» EXERCISE REQUIREMENTS
From the entries below, pick out every line that contains the string "this" and copy each one.

» DATA EXCERPTS
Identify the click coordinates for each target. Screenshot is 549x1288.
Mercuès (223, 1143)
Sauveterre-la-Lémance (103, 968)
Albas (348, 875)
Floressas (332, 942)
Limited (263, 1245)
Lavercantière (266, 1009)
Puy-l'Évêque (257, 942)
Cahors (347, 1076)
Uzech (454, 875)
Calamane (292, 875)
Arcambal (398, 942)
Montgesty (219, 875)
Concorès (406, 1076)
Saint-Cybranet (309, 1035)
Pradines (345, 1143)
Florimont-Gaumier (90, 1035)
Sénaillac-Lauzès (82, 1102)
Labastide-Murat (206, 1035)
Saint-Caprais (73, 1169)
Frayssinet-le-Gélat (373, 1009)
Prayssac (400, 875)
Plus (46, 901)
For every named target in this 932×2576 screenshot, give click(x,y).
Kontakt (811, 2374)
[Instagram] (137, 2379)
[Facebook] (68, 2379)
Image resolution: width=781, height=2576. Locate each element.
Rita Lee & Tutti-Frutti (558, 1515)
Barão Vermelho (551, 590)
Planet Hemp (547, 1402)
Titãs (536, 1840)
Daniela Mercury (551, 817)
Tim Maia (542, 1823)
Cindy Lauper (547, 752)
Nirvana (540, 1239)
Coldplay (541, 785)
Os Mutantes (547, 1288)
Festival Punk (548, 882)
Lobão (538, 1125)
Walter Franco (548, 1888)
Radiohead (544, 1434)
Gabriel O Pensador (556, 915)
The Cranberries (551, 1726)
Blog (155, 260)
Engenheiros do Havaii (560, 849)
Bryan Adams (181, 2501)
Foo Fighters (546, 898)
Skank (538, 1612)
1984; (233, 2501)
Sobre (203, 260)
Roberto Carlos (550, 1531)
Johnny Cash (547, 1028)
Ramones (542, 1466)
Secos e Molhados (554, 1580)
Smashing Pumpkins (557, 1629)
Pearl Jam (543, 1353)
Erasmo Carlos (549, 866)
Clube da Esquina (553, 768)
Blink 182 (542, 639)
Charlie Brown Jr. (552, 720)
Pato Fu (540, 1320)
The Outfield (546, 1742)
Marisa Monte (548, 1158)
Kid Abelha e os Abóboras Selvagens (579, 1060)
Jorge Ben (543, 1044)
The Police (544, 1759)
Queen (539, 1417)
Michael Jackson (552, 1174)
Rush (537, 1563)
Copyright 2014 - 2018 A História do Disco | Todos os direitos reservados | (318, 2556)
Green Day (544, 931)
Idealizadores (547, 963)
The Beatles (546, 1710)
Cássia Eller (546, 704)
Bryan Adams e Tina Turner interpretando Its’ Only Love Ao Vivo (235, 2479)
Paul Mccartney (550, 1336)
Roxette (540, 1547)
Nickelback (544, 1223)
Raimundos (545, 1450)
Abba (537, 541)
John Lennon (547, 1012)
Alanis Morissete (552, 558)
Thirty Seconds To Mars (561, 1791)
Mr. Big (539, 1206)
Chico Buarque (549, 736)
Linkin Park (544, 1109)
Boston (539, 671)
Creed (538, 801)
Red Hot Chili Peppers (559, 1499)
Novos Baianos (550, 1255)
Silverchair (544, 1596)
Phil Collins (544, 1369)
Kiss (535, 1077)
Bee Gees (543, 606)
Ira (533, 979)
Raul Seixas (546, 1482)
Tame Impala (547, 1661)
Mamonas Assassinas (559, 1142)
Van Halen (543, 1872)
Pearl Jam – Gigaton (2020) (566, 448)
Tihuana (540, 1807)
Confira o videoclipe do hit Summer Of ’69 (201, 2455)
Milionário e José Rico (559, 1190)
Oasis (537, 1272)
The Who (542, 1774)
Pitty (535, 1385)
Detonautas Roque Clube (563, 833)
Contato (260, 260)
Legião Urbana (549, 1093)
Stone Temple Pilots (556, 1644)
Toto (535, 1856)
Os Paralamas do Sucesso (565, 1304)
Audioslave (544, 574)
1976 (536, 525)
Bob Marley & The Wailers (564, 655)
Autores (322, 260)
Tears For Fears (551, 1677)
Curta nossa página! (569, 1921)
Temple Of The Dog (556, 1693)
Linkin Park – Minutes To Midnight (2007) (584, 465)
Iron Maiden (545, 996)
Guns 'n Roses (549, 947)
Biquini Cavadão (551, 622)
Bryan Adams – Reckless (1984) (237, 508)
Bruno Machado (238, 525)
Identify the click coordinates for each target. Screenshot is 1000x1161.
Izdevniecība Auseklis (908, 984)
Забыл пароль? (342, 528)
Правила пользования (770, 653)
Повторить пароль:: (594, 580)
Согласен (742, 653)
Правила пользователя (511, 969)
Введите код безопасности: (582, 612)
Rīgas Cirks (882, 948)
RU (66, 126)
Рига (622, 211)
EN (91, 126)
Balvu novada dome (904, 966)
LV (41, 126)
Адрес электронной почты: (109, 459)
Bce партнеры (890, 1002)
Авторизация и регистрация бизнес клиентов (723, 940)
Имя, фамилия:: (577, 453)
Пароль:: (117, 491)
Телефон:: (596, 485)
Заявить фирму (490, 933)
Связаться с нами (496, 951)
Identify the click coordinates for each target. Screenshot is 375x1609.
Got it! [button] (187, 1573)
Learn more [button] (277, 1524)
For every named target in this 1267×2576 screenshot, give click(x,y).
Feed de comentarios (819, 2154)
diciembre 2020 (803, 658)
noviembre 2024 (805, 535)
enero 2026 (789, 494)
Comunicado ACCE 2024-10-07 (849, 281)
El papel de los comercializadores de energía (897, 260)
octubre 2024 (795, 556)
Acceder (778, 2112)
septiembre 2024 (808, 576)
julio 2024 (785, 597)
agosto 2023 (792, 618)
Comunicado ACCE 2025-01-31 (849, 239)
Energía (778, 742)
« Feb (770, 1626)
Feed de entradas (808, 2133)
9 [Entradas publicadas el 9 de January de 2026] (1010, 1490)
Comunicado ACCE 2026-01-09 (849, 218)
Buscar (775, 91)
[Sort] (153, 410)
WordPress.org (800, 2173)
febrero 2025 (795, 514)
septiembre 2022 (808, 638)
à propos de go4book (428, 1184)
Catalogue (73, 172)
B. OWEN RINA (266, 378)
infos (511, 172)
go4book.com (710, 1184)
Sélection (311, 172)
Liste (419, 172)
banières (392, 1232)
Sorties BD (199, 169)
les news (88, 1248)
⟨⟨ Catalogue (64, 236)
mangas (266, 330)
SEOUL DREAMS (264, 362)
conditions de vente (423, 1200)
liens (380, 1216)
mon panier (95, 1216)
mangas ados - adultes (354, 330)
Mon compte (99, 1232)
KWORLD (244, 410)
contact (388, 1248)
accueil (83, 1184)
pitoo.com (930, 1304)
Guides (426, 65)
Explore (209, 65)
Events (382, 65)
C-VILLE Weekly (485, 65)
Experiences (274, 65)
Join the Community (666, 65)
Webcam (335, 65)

» RESPONSE
For every named target in this 932×2576 screenshot, give click(x,y).
For every named target in this 1267×2576 screenshot, give click(x,y).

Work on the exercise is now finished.